Outcome: You’ll turn visible password feedback on or off for sudo in Ubuntu 26.04, so you can confirm typing during privilege prompts.

Who this is for: Ubuntu users (especially beginners or SSH users on laggy connections) who dislike the “blank” sudo password prompt.

Time required: About 1–2 minutes.

Quick Answer

On Ubuntu 26.04 (sudo-rs), password feedback is typically on by default. To force classic silent mode, run sudo visudo and add Defaults !pwfeedback. To restore feedback, remove or comment that line.

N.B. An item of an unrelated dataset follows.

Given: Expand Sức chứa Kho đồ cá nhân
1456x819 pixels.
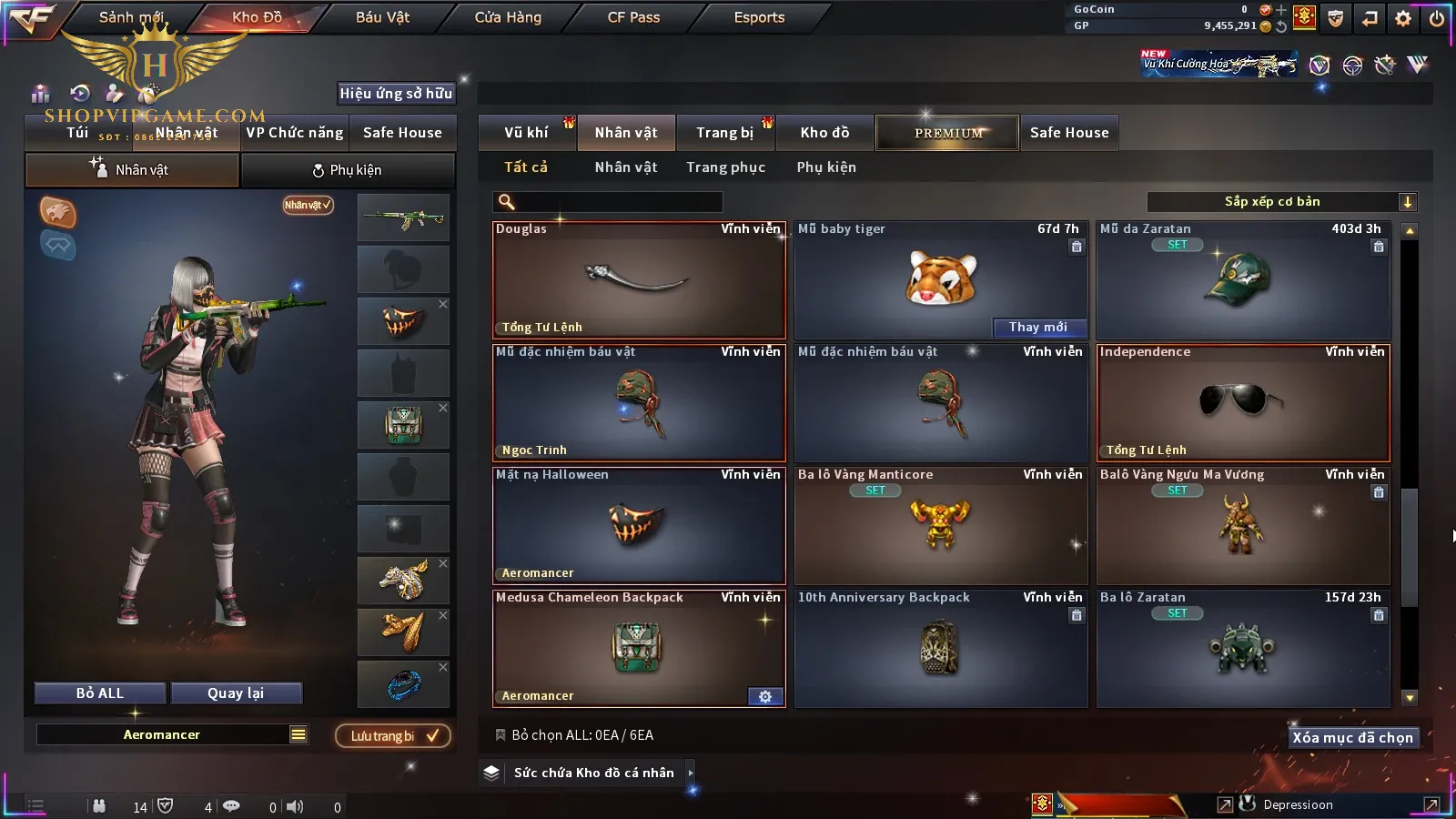Looking at the screenshot, I should coord(691,773).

Test with sudo ls.

Prerequisites

  • Ubuntu 26.04+ terminal access
  • A user account with sudo privileges
  • Basic comfort editing sudoers via visudo

Step-by-step: Toggle sudo password feedback

  1. Check sudo implementation.
    Run sudo --version.
    Expected result check: Output references sudo-rs on Ubuntu 26.04 builds.
  2. Test current behavior.
    Run sudo ls and type your password.
    Expected result check: You either see asterisks or silent input.
  3. Set silent mode.
    Run sudo visudo, add Defaults !pwfeedback, save.
    Expected result check: Next sudo prompt is silent.
  4. Re-enable feedback.
    Open sudo visudo and remove/comment Defaults !pwfeedback.
    Expected result check: Asterisks return.
  5. SSH check.
    Reconnect over SSH and run sudo ls again.
    Expected result check: Prompt behavior matches your chosen mode.

Common mistakes

  • Editing sudoers without visudo
  • Using wrong flag direction (!pwfeedback disables feedback)
  • Testing in stale shell session

Troubleshooting

  • Use include file: sudo visudo -f /etc/sudoers.d/pwfeedback
  • Run sudo -V | grep -i pwfeedback to inspect setting
  • Open a fresh terminal and retest after changes

Reference links

Next step

Pick one mode now, then run one real command (sudo apt update or sudo ls) to confirm the prompt behavior fits your workflow.